Our goal is that you develop skills to explore and analyze data, mainly using open public data by yourself. We truly hope you enjoy the course.
1.2 Introduction to Exploratory Data Analysis
1.2.1 What is data science?
Wikipedia https://en.wikipedia.org/wiki/Data_science
An inter-disciplinary field that uses scientific methods, processes, algorithms and systems to extract knowledge and insights from many structural and unstructured data.
- Create Insights
- Impact Decision Making
- Maintain & Improve Overtime
1.3 Gapminder
1.3.1 Hans Rosling (1948 – 2017)
Hans Rosling was a Swedish physician, academic, and public speaker. He was a professor of international health at Karolinska Institute[4] and was the co-founder and chairman of the Gapminder Foundation, which developed the Trendalyzer software system. (wikipedia)
- Books:
- Factfulness: Ten Reasons We’re Wrong About The World - And Why Things Are Better Than You Think, 2018
- How I Learned to Understand the World: A Memoir, 2020
- Gapminder: https://www.gapminder.org
- You are probably wrong about: Upgrade Your World View
-
Bubble Chart: Income vs Life Expectancy over time, 1800 - 2020
- How many variables?
- Videos: The best stats you’ve ever seen, Hans Rosling
1.3.2 Factfulness is … From the book
recognizing when a decision feels urgent and remembering that it rarely is.
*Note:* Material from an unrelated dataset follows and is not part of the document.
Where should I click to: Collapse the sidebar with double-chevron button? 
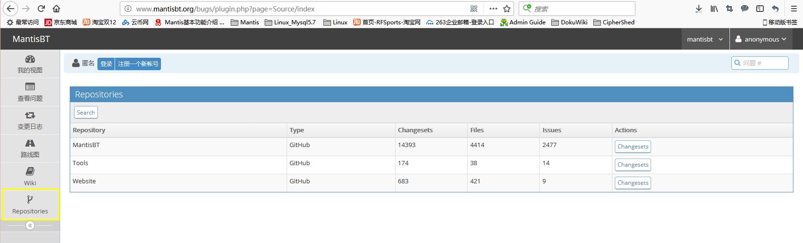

To control the urgency instinct, take small steps.
- Take a breath. When your urgency instinct is triggered, your other instincts kick in and your analysis shuts down. Ask for more time and more information. It’s rarely now or never and it’s rarely either/or.
- Insist on the data. If something is urgent and important, it should be measured. Beware of data that is relevant but inaccurate, or accurate but irrelevant. Only relevant and accurate data is useful.
- Beware of fortune-tellers. Any prediction about the future is uncertain. Be wary of predictions that fail to acknowledge that. Insist on a full range of scenarios, never just the best or worst case. Ask how often such predictions have been right before.
- Be wary of drastic action. Ask what the side effects will be. Ask how the idea has been tested. Step-by-step practical improvements, and evaluation of their impact, are less dramatic but usually more effective.
1.4 Exploratory Data Analysis
1.4.1 What is EDA (Posit Primers: Visualise Data)
EDA is an iterative cycle that helps you understand what your data says. When you do EDA, you:
Generate questions about your data
Search for answers by visualising, transforming, and/or modeling your data
Use what you learn to refine your questions and/or generate new questions
EDA is an important part of any data analysis. You can use EDA to make discoveries about the world; or you can use EDA to ensure the quality of your data, asking questions about whether the data meets your standards or not.
1.5 Open and Public Data, World Bank
1.5.1 Open Government Data Toolkit: Open Data Defined
The term Open Data has a very precise meaning. Data or content is open if anyone is free to use, re-use or redistribute it, subject at most to measures that preserve provenance and openness.
- The data must be legally open, which means they must be placed in the public domain or under liberal terms of use with minimal restrictions.
- The data must be technically open, which means they must be published in electronic formats that are machine readable and non-proprietary, so that anyone can access and use the data using common, freely available software tools. Data must also be publicly available and accessible on a public server, without password or firewall restrictions. To make Open Data easier to find, most organizations create and manage Open Data catalogs.